Così è, così deve essere ogni opera d’arte universale: luogo, spazio in cui l’atto di “sottrazione” genera oggetti la cui bellezza attrae e persuade con l’ineffabile incanto della levità. Questa è l’arte che può scendere nelle regioni più remote e profonde della “gravità” e della tragedia, per risalirne portatrice di messaggi sublimi…
Ecco: vorrei che la musica di Bach fosse eseguita e fruita come una scultura, nell’infinità di forme che può assumere in virtù dei soli spostamenti del nostro sguardo.

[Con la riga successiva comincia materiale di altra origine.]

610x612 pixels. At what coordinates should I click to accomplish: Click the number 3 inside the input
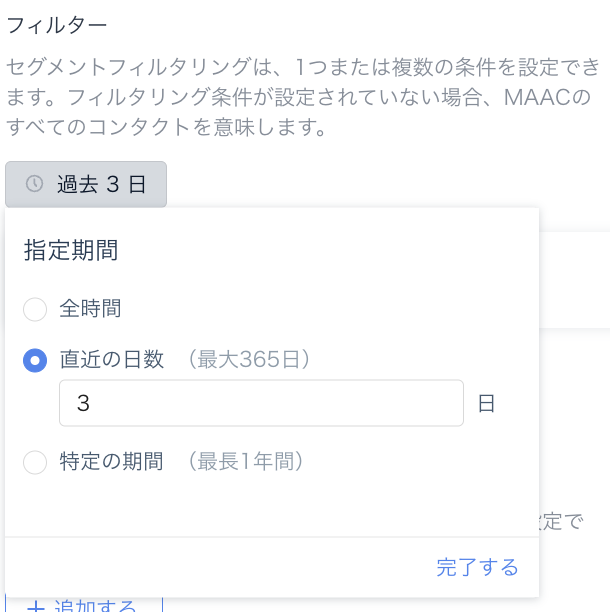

Solo in questo modo il gioco di preludi e danze in sequenza che in ogni Suite Bach sviluppa nelle astrazioni della sua immaginazione musicale, sembra acquistare un significato convincente: quasi come se in quell’eterno, ininterrotto “danzare” di suoni armonici, ogni movimento del corpo si rovesciasse in movimento dell’anima, nel paradosso meraviglioso di un oggetto immutabile, che pure è sempre infinitamente nuovo e diverso ad ogni istante.”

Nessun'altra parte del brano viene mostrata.